Живо приветствовался приезд в Германию иностранных групп и команд. В военно-спортивной школе в Вюнсдорфе и в бывшей кавалерийской школе в Ганновере военная молодежь других стран встречалась с нашей. Проходили состязания высокого класса, на которых царил дух прекрасного товарищества. Мне кажется, ни один гость не покинул Германию недовольным. В ходе этих празднеств и соревнований часто завязывались прочные товарищеские и дружеские связи.
Когда заканчивались маневры, и наши кони отправлялись отдыхать, у солдата начиналось счастливое время. На довольно короткий период служба превращалась в спорт, все мысли обращались к псовой охоте. Из конюшен выводились хорошие скаковые лошади. Во многих гарнизонах держали своры охотничьих псов. По традиции сезон охоты открывали лучшие наездники под руководством офицеров. По землям, одевшимся в яркий осенний наряд, скакали, часто сильно рассредоточившись, всадники. Кони перепрыгивали через заборы, рвы и изгороди. В наиболее опасные моменты охотники собирались группой. Веселые наездники переводили дыхание, когда, добравшись до цели, слышали сигнал труб об окончании охоты. В конце сезона каждый узнавал от товарищей, смело ли он преодолевал препятствия или же больше думал о собственной безопасности и берег себя. Псовая охота оказывала большое влияние на боевую подготовку. Умение управлять лошадью, соединенное с невероятной смелостью всадника, порождало рыцарский дух, который мне всегда казался более важным, чем вся военная теория, почерпнутая из книжек. Человек более старшего возраста мог при этом испытать свои физические силы и посмотреть, способен ли он еще служить примером для более молодых, или ему лучше уйти и уступить место новичкам. По завершении охотничьего сезона, который никогда не обходился без падений и серьезных травм, из министерства регулярно приходили циркуляры, напоминавшие о понесенных потерях и требовавшие ограничить псовую охоту. Не только мы, молодые, но и наши командиры, страстные наездники, с улыбкой отвергали эти запреты. Такие групповые конные упражнения были бесценны, поскольку в псовой охоте с большим энтузиазмом участвовали не только офицеры, но также унтер-офицеры и даже рядовые кавалеристы. Даже сегодня, 3 ноября, в день святого Губерта, я получаю со всех концов Германии письма от людей, с которыми я проводил счастливые осенние дни на псовой охоте.

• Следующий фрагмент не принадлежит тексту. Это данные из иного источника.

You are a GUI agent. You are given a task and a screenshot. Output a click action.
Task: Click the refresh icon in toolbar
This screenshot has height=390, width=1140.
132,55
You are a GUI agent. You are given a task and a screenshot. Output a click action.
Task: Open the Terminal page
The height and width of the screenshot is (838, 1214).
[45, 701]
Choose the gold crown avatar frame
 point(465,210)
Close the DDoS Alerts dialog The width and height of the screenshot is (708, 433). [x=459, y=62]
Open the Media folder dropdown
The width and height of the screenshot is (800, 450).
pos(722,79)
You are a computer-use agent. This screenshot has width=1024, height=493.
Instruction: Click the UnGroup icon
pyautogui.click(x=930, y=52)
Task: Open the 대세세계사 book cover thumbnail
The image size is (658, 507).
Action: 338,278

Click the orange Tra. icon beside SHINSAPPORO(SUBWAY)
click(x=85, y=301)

Признаюсь, даже во время войны, когда появились более трудные и неотложные задачи, я считал псовую охоту одним из наиболее эффективных средств завершения подготовки молодого офицера. В такие моменты солдат должен без всяких задних мыслей чувствовать себя счастливым; как только он садится в седло, он должен забывать все жизненные трудности, все превратности службы, все прошлые тревоги. И при этом он все равно должен оставаться рыцарем, думающим исключительно о выполнении приказа, а не о том, как спасти собственную жизнь. Уравновешенный и мыслящий человек нужен даже в эпоху танковых сражений и господства на поле боя техники. Думаю, что эта цель была достигнута.